The next iteration took me a while. I wanted to actually hit Twitter's search API for each person to fetch mentions with the hashtag of "#hugarocketeer", and refresh the board on the callbacks. There's a bit of "gotcha" here: though Backbone supports automatically sorting of models in the collections, it happens at the time models are inserted into the collection. In our case, the retrieval of data from Twitter is asynchronous and the "hugs" attribute on Person won't get set until after they are inserted into the collection. So we cannot just rely on Backbone's collection sorting (by defining "comparator" on the collection.) The solution I came up with was to clear the board and sort and re-render on every callback. The result is that you'll see the list flickering a few times until finally settling on the final rank.

$(function(){
  var Person = Backbone.Model.extend({
    defaults: {
      img_url: '',
      name: '',
      hugs: 0,
    },
    refresh_hugs: function() {
      var self = this;
      $.getJSON(this.get("search_url"), function(data) {
    var hugs = data.results.length;
    self.set({hugs: hugs});
      })
    }
  });

  var PersonView = Backbone.View.extend({
    tagName:  "li",
    template: _.template($('#person-template').html()),
    initialize: function() {
      _.bindAll(this, 'render');
      this.model.bind('change', this.render);
    },
    render: function() {
      $(this.el).html(this.template(this.model.toJSON()));
      return this;
    }
  });

  var rocketeers = ['marianphelan', 'mrmicahcooper', 'p_elliott', 'knwang', 'martinisoft', 'adam_lowe', 'bthesorceror', 'higgaion', 'camerondaigle', 'ChrisCardello', 'biggunsdesign', 'daveisonthego', 'jonallured', 'joshuadavey', 'videokaz', 'mattonrails', 'mattpolito', 'therubymug', 'shaneriley', 'shayarnett', 'voxdolo', 'syntaxritual', 'johnny_rugger'].map(function(twitter_handle){
    return new Person({
      img_url: "https://api.twitter.com/1/users/profile_image?screen_name=" + twitter_handle  + "&size=normal",
      name: '@'+ twitter_handle,
      search_url: 'http://search.twitter.com/search.json?q=' + '@'+ twitter_handle + '%20' + "%23hugarocketeer" + "&rpp=100&callback=?"
    });
  });

  var People = Backbone.Collection.extend({
    model: Person,

    comparator: function(person) {
      return -person.get('hugs');
    }
  });

  var AppView = Backbone.View.extend({

    el: $("#hug_a_rocketeer"),

    returned_results: 0,

    initialize: function() {
      var self = this;
      this.collection = new People();

      _.each(rocketeers, function(person) {
    $.getJSON(person.get("search_url"), function(data) {
      var hugs = data.results.length;
      person.set({hugs: hugs});
      self.collection.add(person);
      self.returned_results += 1;
      if (self.returned_results == rocketeers.length) {
        self.render();
      }
    })
      });
      _.bindAll(this, 'render');
    },

    render: function(){
      var self = this;
      _(this.collection.models).each(function(item){
    self.appendItem(item);
      }, this);
    },

    appendItem: function(item) {
      var itemView = new PersonView({
    model: item
      });
      $("ul#rocketeers").append(itemView.render().el);
    },

  });

  var App = new AppView;
});

This is actually when I stopped last week after about 5 hours of hacking... not bad to pick up a new technology and make a fun app to entertain my coworkers.
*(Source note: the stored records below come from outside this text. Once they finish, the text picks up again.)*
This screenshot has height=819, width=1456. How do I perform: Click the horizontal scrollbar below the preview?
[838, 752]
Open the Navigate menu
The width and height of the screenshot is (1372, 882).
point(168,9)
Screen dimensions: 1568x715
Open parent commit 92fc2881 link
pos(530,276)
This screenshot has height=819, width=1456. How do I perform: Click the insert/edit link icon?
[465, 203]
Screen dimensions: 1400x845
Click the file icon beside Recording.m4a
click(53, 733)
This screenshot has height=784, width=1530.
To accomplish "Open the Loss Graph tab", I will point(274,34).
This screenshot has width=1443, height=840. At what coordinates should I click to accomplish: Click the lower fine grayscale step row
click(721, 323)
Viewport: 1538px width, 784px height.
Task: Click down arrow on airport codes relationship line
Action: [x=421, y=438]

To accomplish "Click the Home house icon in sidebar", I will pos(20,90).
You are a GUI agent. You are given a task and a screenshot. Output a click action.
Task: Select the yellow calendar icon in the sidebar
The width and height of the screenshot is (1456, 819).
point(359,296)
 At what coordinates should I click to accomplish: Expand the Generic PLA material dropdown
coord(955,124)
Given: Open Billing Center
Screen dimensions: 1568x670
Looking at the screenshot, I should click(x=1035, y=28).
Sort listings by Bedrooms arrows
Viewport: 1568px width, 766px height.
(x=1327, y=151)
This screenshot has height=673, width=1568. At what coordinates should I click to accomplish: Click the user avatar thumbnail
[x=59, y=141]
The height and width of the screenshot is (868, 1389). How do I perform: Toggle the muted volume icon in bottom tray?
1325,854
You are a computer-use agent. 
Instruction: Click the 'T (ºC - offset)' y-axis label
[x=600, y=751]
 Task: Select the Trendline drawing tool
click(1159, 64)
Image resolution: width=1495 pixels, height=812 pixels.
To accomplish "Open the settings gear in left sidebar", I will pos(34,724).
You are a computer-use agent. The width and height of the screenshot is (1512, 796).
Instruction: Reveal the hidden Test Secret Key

Just as I was finishing this blog post, I asked @shaneriley, our Javascript expert-in-residence, for the asynchronous callback ordering problem, and he suggested a better solution - I could count the number of returned callbacks from Twitter queries and render just once once I know all have come back. So here it is for that:

....

returned_results: 0,

initialize: function() {
  var self = this;
  this.collection = new People();

  _.each(rocketeers, function(person) {
    $.getJSON(person.get("search_url"), function(data) {
      var hugs = data.results.length;
      person.set({hugs: hugs});
      self.collection.add(person);
      self.returned_results += 1;
      if (self.returned_results == rocketeers.length) {
        self.render();
      }
    })
  });
  _.bindAll(this, 'render');
},

....

Check it out live and start hugging rocketeers!